***** Document excerpt

The blacktop of Camino Real is dark and smooth under tire as the wide residential street snakes north from Limonite Avenue, Jurupa Valley’s main drag. Such pleasant driving conditions are new in this northwest corner of Riverside County. Jurupa Valley became California’s newest city less than three years ago and in that time, has spent over $3 million paving streets, some of which had not been paved in decades. But for all it has accomplished, Jurupa Valley may be on the cusp of disincorporating. It’s a move that would signal profound changes for the state going forward.

Riverside County, whose population has doubled since 1990, is home to California’s four newest cities: Menifee, Eastvale, Wildomar, and Jurupa Valley. Each had hoped local control would bring targeted, more responsive government, but all four face an uncertain future thanks to legislation passed that stripped new cities of a vital revenue source: motor vehicle license fees. Passed in 2011 just two days before Jurupa Valley’s cityhood became official, Senate Bill 89 transferred these fees—identified in 2006 to encourage new incorporations—from local authorities to the state. With that, 50 percent of Jurupa Valley’s planned operating budget was wiped out and the prospects for all new cities dimmed considerably.

Why incorporate?

Pull off Limonite onto one of the older residential streets of Jurupa Valley, and roosters cackle while horses graze in dusty yards. Practically every other home has a horse-themed gate or mailbox out front. One telltale marker of newly incorporated cities is that they straddle the fence between rural and urban, and homeowners in Jurupa Valley seem to be declaring their allegiance. Many folks moved here precisely for the rural flavor and didn’t want their unincorporated community to become an officially designated city. The prospect of Jurupa Valley going back to being unincorporated county pleases Jane Reichardt greatly, who was shopping in a strip mall Stater Brothers Supermarket on a sunny day. “We moved out here a long time ago, before any of this was even here. And we moved out here so things would be a little cheaper, a little more country,” she said. I have a horse, I have cats, I have two dogs. I don’t want to be in the city,” she added. “We do just fine without the rules and regulations.”

But others point out that change is here, city or no. The population of Jurupa Valley is now close to 100,000. While folks still ride horses around town, they now do so to get to McDonald’s. And while some areas use wells for water and have no sidewalks, in other parts of town, fancy new tract homes are sprouting like wildflowers —or weeds, depending on your perspective.

“I hate to tell you, three years later, it will never go back to the way it was,” said Kim Jarrell Johnson, chairman of the local nonprofit Save Jurupa Valley. “It was never going to be the way it was, even if we hadn’t become a city.” Johnson and others reason that, in fact, becoming a city is a key tool for self-determination. It can be the best way to determine the precise balance of rural and urban residents may want to preserve, rather than have those decisions made at a county seat dozens of miles away, and allow residents to bring government closer to them to better directly control their destiny.

**********

Task a ->
Retype the passage of the article on Jurupa Valley from "Riverside County, whose" to "cities dimmed considerably.".

***** Entries provided

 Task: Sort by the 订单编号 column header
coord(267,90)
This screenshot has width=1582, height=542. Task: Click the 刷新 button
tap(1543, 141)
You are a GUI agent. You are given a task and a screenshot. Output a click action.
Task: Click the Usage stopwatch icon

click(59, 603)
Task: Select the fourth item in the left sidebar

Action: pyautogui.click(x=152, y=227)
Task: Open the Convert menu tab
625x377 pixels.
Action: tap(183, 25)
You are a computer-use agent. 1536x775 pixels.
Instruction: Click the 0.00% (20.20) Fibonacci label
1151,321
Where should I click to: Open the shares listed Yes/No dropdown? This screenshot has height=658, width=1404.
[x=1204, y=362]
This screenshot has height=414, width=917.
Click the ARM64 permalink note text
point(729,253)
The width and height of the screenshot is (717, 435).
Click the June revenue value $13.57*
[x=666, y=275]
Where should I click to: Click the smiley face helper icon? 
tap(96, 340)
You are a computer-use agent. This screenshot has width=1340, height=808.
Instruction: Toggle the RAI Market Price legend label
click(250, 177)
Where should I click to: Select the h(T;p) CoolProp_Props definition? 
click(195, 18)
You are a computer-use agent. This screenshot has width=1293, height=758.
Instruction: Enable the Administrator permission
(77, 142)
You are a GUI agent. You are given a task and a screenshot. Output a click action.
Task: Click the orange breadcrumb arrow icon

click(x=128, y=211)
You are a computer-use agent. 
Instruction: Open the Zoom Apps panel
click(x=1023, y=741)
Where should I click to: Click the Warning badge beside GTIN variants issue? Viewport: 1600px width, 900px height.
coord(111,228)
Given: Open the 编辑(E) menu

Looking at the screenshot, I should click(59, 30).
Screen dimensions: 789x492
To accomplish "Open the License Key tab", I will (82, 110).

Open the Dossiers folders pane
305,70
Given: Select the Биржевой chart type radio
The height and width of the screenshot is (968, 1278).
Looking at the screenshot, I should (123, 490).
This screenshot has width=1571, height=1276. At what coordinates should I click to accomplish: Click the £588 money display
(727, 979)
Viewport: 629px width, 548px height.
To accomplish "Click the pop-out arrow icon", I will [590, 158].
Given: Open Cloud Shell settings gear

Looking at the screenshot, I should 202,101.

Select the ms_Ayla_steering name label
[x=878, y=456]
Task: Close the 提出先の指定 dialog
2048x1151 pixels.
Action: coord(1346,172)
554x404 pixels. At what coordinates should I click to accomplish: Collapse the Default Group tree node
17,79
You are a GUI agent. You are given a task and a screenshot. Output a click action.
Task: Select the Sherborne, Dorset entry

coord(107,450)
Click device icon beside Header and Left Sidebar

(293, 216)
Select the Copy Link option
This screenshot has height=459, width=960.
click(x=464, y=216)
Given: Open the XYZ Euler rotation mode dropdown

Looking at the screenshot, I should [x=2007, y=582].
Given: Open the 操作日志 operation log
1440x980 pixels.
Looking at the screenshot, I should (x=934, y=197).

**********

Task b ->
Echo only the lines of the listing above from the line with "Given: Open the XYZ" through the end of the listing.

Final answer a ->
Riverside County, whose population has doubled since 1990, is home to California’s four newest cities: Menifee, Eastvale, Wildomar, and Jurupa Valley. Each had hoped local control would bring targeted, more responsive government, but all four face an uncertain future thanks to legislation passed that stripped new cities of a vital revenue source: motor vehicle license fees. Passed in 2011 just two days before Jurupa Valley’s cityhood became official, Senate Bill 89 transferred these fees—identified in 2006 to encourage new incorporations—from local authorities to the state. With that, 50 percent of Jurupa Valley’s planned operating budget was wiped out and the prospects for all new cities dimmed considerably.

Final answer b ->
Given: Open the XYZ Euler rotation mode dropdown

Looking at the screenshot, I should [x=2007, y=582].
Given: Open the 操作日志 operation log
1440x980 pixels.
Looking at the screenshot, I should (x=934, y=197).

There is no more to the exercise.